Tre filosofi nel nuovo numero della rivista dell'Università Cattolica provano ad articolare una risposta. Michele Lenoci sottolinea che «persona e relazione offrono … una base solida e solidamente classica» per un dialogo con il pensiero contemporaneo: si tratta di categorie da «precisare» perché l’incontro tra temi della tradizione e correnti contemporanee si verifichi davvero. È una precisazione che può funzionare solo a patto di evitare la vera ragione del venir meno del concetto di “natura umana”, ossia «il modo rigido e fisso con cui esso viene inteso e modulato»: relazione e persona andrebbero coniugate con l’apertura al futuro da un lato, con la categoria del “possibile” dall’altro.
Laura Boella punta a individuare un terreno medio per la relazione. Il duplice attacco al soggetto, ora ridotto a circuiti di stimolo-reazione neurobiologici, ora “dissolto” in una serie di relazioni impersonali nella connessione permanente dei social network trova una diga nell’esperienza personale dell’incontro con l’altro: è la «rude alterità dell’altro», nell’espressione di Jankélévitch, a porsi come «compito etico» per chiunque voglia vivere la propria vita in una dimensione non puramente sociale o biologica, ma come «punto di intersezione … tra singolarità ed essenza dell’umano».

La cifra della relazione è, per Carla Canullo, la fragilità. È «fragile… qualcosa che può essere perduto, che è appeso al filo (più o meno sottile) dell’attenzione che gli sarà prestata»: fragile perciò non è qualcosa di negativo, ma è «un positivo che deve essere salvaguardato, appunto, per non essere perduto». La fragilità dell’umano appare irriducibile – non possiamo aggirare il dato – ma non è irrifiutabile: se curiamo e accogliamo i nostri simili (a partire dai loro corpi) l’umano “rifiorisce”, altrimenti “muore”.

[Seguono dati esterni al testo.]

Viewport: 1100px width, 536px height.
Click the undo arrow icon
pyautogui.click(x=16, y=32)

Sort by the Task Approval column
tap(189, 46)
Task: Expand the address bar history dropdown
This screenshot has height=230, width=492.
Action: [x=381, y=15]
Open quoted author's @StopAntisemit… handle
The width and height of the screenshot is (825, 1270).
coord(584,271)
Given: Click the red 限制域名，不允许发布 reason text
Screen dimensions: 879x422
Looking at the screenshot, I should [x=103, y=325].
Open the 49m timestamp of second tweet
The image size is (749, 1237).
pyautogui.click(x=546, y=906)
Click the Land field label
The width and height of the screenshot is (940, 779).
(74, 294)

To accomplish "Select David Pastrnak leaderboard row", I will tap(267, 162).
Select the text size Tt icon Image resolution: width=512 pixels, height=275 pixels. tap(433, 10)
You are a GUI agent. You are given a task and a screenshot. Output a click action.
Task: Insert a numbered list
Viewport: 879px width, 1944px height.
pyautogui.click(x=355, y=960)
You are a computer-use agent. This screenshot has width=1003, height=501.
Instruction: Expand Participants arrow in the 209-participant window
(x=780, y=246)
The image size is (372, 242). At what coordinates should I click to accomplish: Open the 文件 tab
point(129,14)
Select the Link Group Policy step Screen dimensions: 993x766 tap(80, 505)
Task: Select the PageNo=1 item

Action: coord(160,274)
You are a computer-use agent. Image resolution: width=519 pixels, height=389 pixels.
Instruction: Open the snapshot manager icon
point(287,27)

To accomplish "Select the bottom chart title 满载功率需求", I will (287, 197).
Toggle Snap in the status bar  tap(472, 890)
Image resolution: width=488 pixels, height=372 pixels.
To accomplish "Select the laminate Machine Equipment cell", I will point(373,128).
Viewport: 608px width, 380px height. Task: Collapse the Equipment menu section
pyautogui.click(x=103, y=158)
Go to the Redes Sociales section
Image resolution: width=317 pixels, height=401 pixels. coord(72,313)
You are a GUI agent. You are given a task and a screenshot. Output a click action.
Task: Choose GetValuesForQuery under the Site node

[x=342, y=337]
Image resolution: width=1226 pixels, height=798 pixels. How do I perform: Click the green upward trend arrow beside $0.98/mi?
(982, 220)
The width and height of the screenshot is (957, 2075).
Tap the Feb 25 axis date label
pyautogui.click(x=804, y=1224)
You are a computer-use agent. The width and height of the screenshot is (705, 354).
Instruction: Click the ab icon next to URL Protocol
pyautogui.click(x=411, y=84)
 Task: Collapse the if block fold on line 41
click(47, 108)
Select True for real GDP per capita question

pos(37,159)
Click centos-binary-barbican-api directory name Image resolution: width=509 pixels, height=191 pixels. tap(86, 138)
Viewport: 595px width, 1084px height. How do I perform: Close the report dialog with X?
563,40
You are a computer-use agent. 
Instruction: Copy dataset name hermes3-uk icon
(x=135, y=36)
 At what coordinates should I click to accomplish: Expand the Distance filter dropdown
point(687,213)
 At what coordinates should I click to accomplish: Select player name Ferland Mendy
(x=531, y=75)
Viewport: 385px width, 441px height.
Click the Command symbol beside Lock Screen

Insomma, una natura umana è possibile, e per questo non è possibile naturalizzarla.

Roberto Presilla

Roberto Presilla è docente di Filosofia contemporanea presso la Pontificia Università Gregoriana e coordina il Centro Universitario Cattolico. Si occupa di questioni legate al significato e alla formazione della mentalità. Tra le sue pubblicazioni: Significato e conoscenza. Un percorso di filosofia analitica (2012). È membro della redazione della rivista dell'Università Cattolica "Vita e Pensiero".